While I have heard many flute works with electronics and many classical flute works, I have not heard many pieces written for unaccompanied flute in a modern style.
Johnson opened the recital with “Soliloquy” by Lowell Liebermann. After describing the ins and outs of the piece, she began playing. In the first few lines of the piece, one could hear Johnson’s aptitude and affection for the flute—she played clear, melodic lines as if they were clouds in the sky, seemingly effortlessly, and conveyed extremely well the mysterious mood of the piece. After “Soliloquy” she played “Ainava ar putniem” or “Landscape with birds” from Latvian composer Pēteris Vasks. Through this piece, Johnson was able to clearly show the full range of the flute through a mixture of extended and classical technique as she demonstrated a variety of textures and intensities through lyricism.

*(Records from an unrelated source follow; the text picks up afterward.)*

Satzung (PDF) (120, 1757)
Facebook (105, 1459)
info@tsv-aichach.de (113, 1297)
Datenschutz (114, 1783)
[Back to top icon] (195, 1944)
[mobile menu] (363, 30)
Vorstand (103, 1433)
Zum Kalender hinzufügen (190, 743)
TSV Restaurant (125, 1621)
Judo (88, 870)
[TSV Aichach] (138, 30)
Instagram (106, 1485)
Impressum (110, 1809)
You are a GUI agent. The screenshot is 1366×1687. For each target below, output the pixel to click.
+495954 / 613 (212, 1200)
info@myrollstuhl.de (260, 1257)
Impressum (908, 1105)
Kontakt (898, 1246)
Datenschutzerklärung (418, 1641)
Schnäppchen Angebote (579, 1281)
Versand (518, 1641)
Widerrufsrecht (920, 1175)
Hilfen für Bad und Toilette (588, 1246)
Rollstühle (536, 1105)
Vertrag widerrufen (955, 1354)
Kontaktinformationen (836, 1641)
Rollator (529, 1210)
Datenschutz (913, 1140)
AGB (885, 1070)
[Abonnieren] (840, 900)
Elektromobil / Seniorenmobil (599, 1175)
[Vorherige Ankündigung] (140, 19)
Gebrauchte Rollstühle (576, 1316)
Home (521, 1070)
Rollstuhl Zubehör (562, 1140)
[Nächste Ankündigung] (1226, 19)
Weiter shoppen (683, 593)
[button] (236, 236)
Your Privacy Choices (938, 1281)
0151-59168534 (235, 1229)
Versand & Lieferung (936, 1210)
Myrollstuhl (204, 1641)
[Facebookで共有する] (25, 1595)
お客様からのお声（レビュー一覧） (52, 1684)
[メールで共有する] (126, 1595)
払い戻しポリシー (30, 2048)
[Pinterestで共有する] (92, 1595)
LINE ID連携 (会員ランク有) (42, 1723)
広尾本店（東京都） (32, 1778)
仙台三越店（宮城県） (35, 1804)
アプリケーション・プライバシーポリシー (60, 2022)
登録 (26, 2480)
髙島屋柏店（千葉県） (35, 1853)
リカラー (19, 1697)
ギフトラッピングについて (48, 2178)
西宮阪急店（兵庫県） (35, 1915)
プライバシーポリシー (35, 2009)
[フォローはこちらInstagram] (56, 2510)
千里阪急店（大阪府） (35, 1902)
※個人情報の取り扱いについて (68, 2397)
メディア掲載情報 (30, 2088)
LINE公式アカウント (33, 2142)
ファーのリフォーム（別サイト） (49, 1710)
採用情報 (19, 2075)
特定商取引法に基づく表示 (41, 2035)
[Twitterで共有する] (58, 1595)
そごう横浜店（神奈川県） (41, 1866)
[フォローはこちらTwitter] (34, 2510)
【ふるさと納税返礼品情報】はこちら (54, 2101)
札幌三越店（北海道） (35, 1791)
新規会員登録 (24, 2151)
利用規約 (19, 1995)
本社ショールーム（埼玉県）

Johnson’s next pieces were two of Paganini’s “24 Caprices.” She described these as the most classical pieces on the program but talked about their intricacies as they were transcribed for flute from violin. After Paganini, she moved to the avant-garde with Luciano Berio’s “Sequenza,” a piece demonstrating Johnson’s versatility on her instrument.
“Sequenza” brought flashes of bright colors and bursts of pure energy from the flute—painting a massive picture that engulfed the hall.
The final pieces Johnson played were Elaine Fine’s “On Such a Winter’s Day” and three “Tango-Etudes” composed by Astor Piazzolla. While “On Such a Winter’s Day” brought intense feeling to the audience due to dissonance, Johnson demonstrated superior rhythm through the Tango-Etudes.
As a pianist, it is not unlikely for me to skip a guest recital in a different instrument because of the lack of piano and lack of requirement for my major. However, I learned from Johnson’s recital how easy it is to attend guest recitals that will ultimately change your perspective on music through the experience and program selection of the performer. Through Rebecca Johnson’s versatility on the flute as a solo instrument, I was able to learn a massive amount.